I

¡Oh, cómo, con qué gemidos,
nos acariciamos hombros y párpados!
La noche se ocultaba en las estancias,
cual animal herido, por nuestra causa transido de dolor.

Entre todas fuiste por mí elegida,
¿no bastaba la hermana?
Como un valle idílico para mí era tu ser,
y ahora también de la proa del cielo se inclina

en una aparición inagotable
que soberana impera. ¿Adónde iré?
Ah, con el gesto del que se lamenta,
a mí te acercas, tú, que no consuelas.

II

Cuando por tu rostro me consumo
como consumen al que llora las lágrimas,
acreciento mi frente y mi boca
con los rasgos que de ti conozco.


Pienso desarrollar una ecuación pura
más allá de esas semejanzas
que por ser dobles nos separan.

III

Tomé una vez entre mis manos
tu rostro.
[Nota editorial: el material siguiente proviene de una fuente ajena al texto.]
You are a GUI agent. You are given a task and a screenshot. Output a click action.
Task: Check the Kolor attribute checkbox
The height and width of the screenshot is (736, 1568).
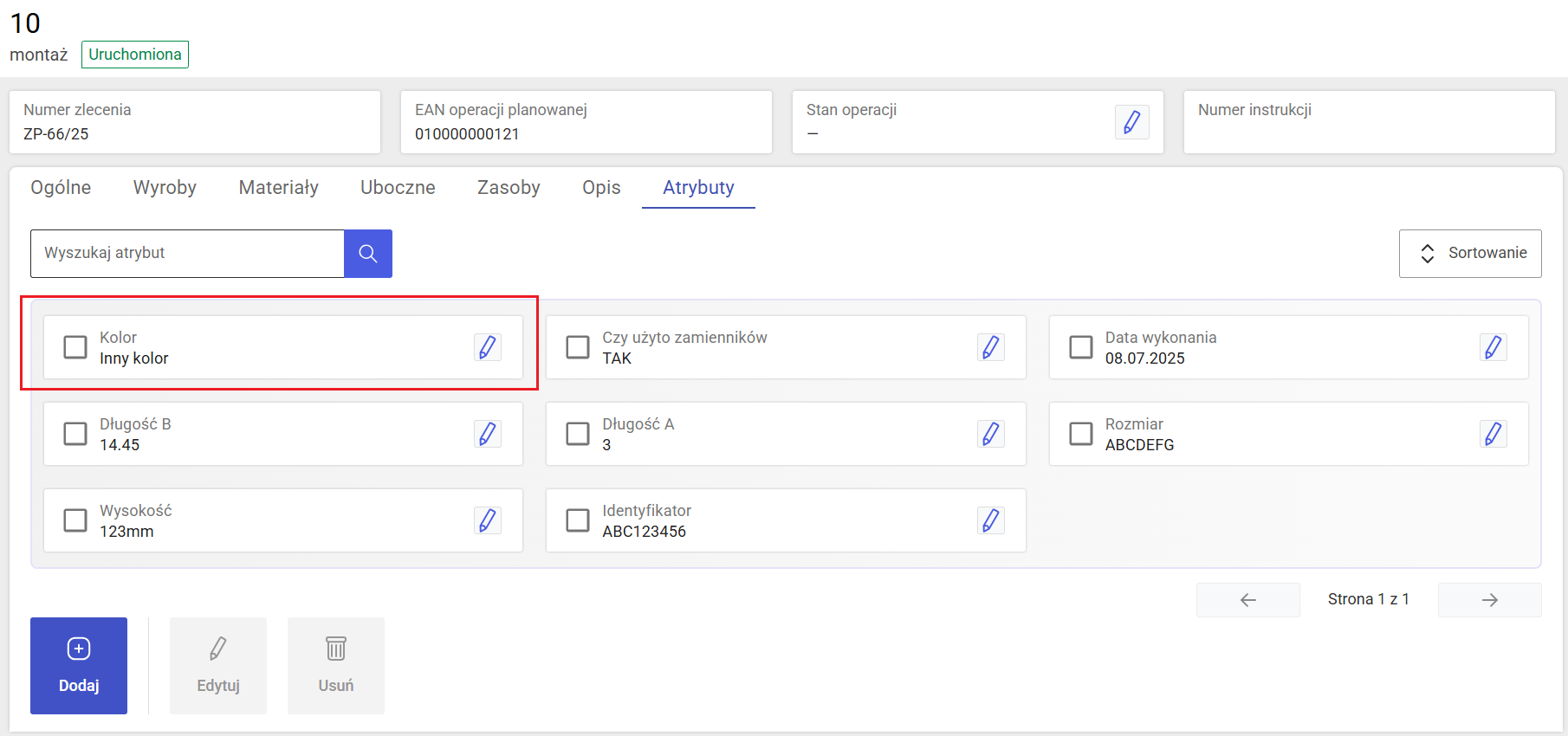tap(75, 347)
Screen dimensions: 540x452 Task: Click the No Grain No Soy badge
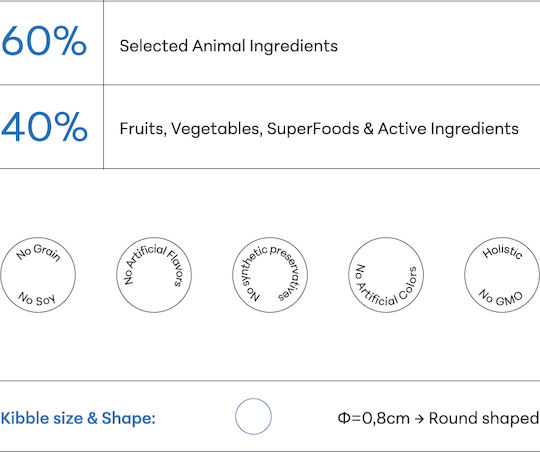coord(38,275)
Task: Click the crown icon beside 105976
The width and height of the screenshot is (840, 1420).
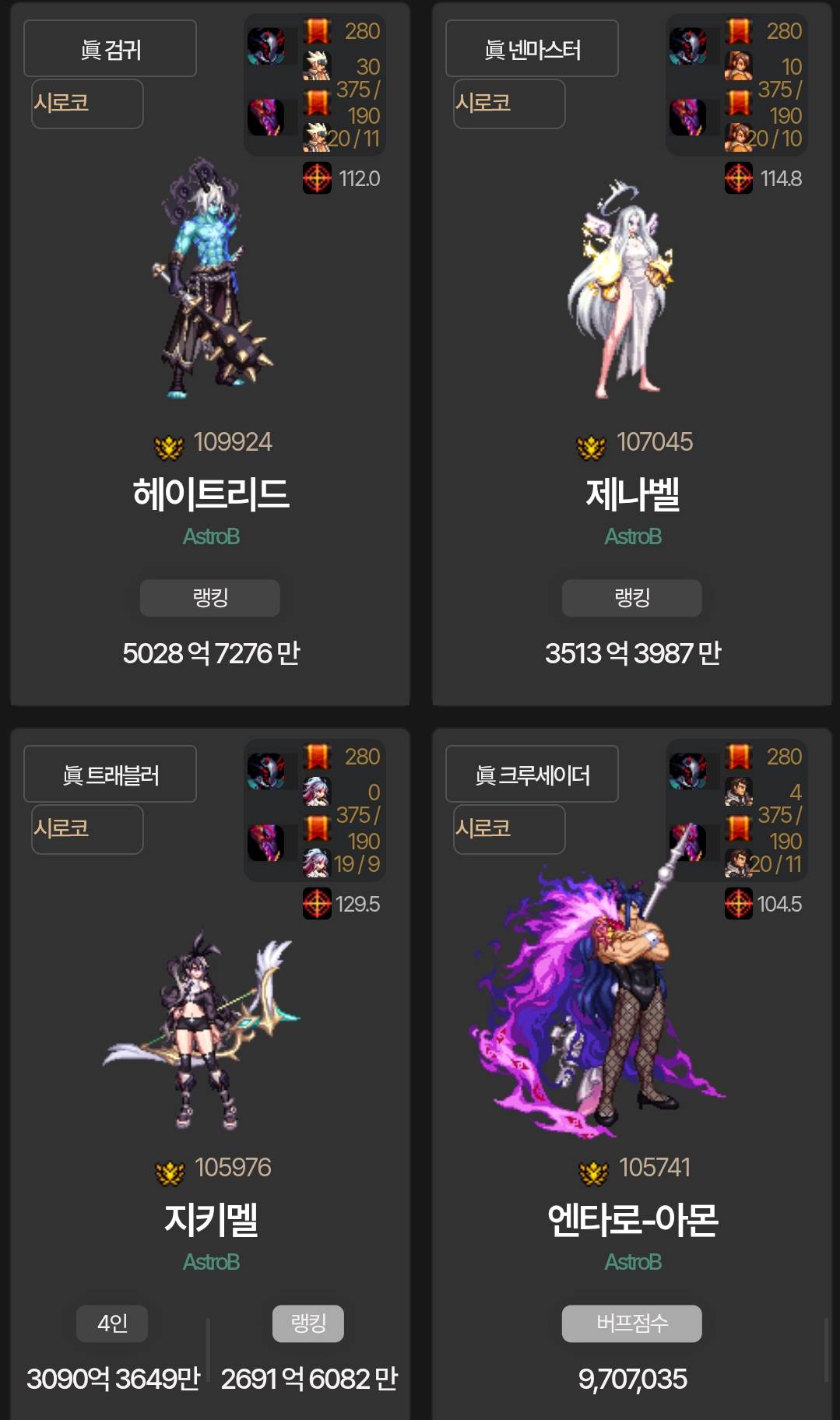Action: pos(170,1172)
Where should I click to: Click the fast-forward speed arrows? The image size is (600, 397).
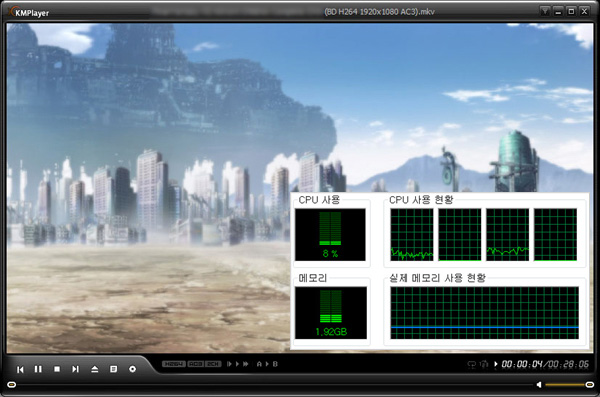pos(246,364)
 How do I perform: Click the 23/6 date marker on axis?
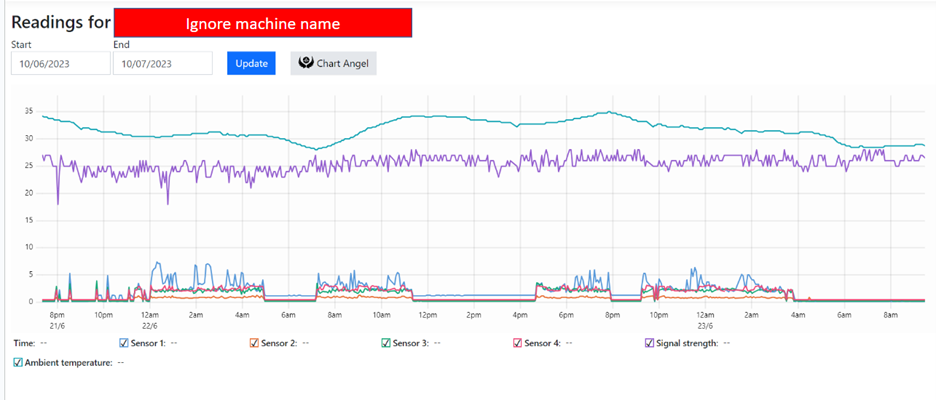tap(705, 325)
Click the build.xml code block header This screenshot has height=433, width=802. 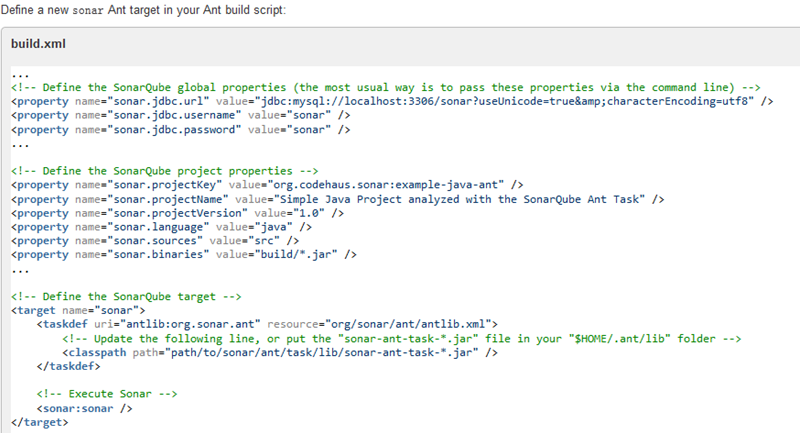click(38, 45)
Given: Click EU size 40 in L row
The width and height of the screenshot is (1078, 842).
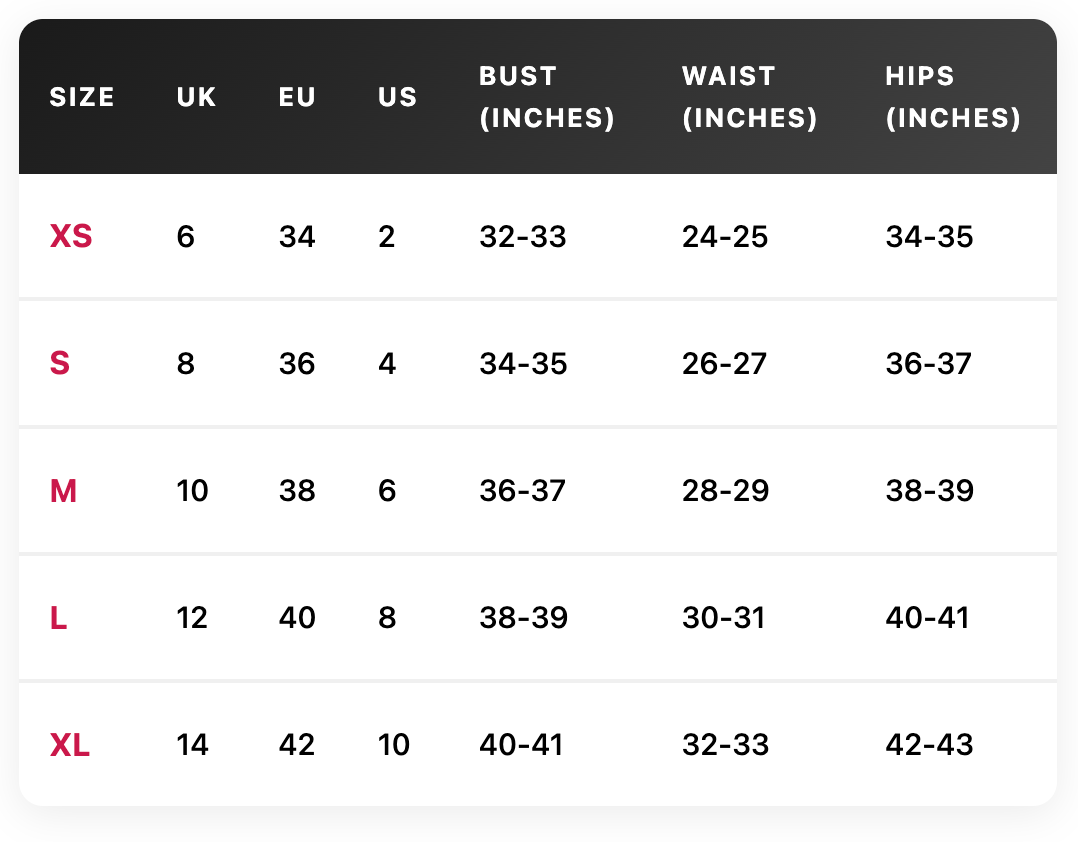Looking at the screenshot, I should point(297,618).
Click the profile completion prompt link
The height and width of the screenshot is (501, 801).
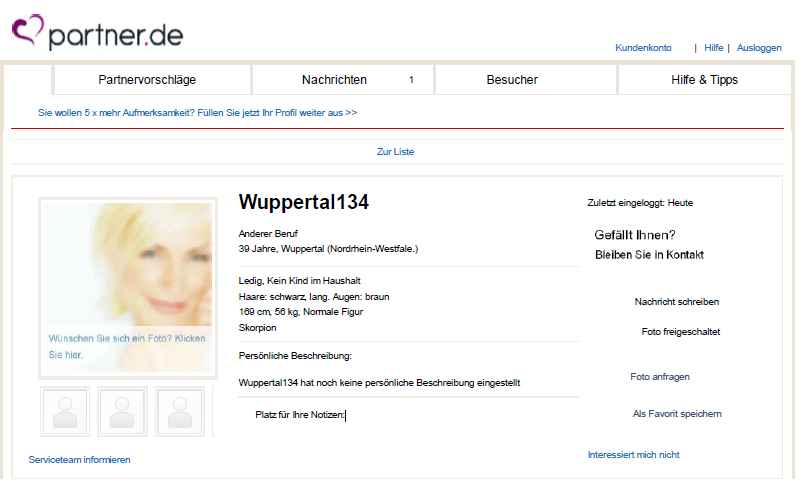click(x=198, y=113)
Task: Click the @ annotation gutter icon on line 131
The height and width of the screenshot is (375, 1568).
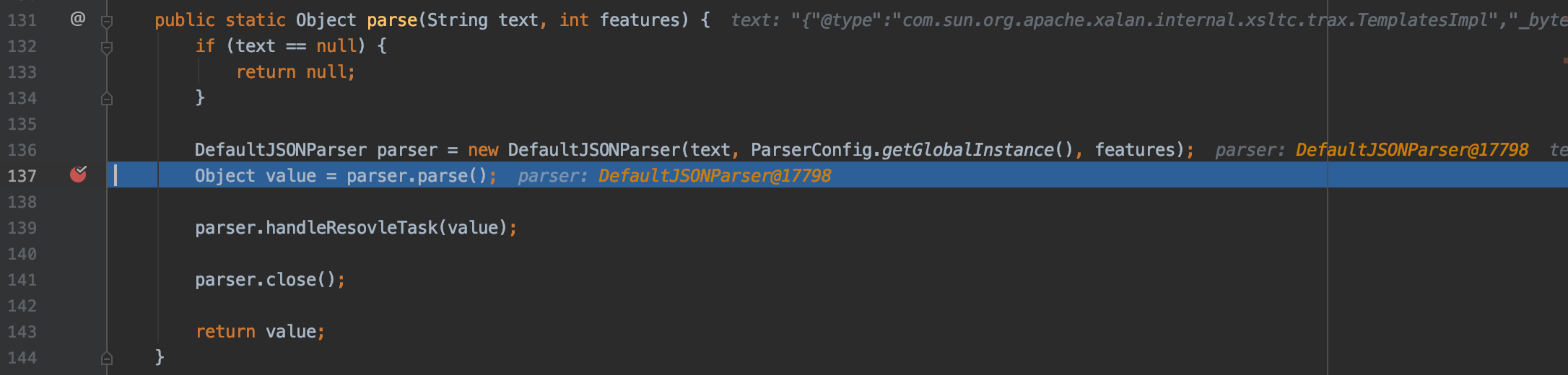Action: point(77,19)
Lo iluminó la luna.
De los objetos, el más incomprensible
bajo un desbordado llanto.

Como algo que, dócil, permanece quieto,
era posible retenerlo casi como una cosa,
y, con todo, en la noche fría no había ser
que me huyera tan infinitamente.

Oh, corremos entonces hacia esos lugares;
empujamos a la exigua superficie
todas las olas de nuestro corazón,
deseo y desfallecimiento,
y, en suma, ¿a quién se lo entregamos?

Ah, al extraño que no nos comprende,
al otro, ay, al que nunca hallamos,
a los siervos que nos encadenan,
a los vientos de primavera que así se alejaron
y al perdedor, el silencio.

(selección de poemas del libro Poemas a la noche, de Rainer Maria Rilke, en traducción de Alfonsina Janés y Clara Janés)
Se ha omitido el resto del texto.